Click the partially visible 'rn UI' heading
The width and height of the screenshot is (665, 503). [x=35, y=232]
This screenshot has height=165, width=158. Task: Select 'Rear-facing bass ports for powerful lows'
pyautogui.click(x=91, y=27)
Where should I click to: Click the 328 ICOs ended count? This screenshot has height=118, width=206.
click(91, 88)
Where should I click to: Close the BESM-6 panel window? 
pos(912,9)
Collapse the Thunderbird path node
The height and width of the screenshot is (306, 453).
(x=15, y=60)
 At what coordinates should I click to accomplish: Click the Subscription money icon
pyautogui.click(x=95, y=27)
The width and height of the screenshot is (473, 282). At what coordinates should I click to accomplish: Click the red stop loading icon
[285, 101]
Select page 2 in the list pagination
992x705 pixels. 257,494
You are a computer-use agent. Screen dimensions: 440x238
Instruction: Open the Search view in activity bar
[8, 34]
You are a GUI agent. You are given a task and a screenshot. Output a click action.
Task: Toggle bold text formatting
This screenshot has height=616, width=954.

▬▬▬▬▬▬

• Exercise brief
Print all of the entries exactly, leaving nothing out.

• Answer box
Click the partially visible 'rn UI' heading
The width and height of the screenshot is (665, 503). [x=35, y=232]
This screenshot has height=165, width=158. Task: Select 'Rear-facing bass ports for powerful lows'
pyautogui.click(x=91, y=27)
Where should I click to: Click the 328 ICOs ended count? This screenshot has height=118, width=206.
click(91, 88)
Where should I click to: Close the BESM-6 panel window? 
pos(912,9)
Collapse the Thunderbird path node
The height and width of the screenshot is (306, 453).
(x=15, y=60)
 At what coordinates should I click to accomplish: Click the Subscription money icon
pyautogui.click(x=95, y=27)
The width and height of the screenshot is (473, 282). At what coordinates should I click to accomplish: Click the red stop loading icon
[285, 101]
Select page 2 in the list pagination
992x705 pixels. 257,494
You are a computer-use agent. Screen dimensions: 440x238
Instruction: Open the Search view in activity bar
[8, 34]
You are a GUI agent. You are given a task and a screenshot. Output a click action.
Task: Toggle bold text formatting
This screenshot has height=616, width=954.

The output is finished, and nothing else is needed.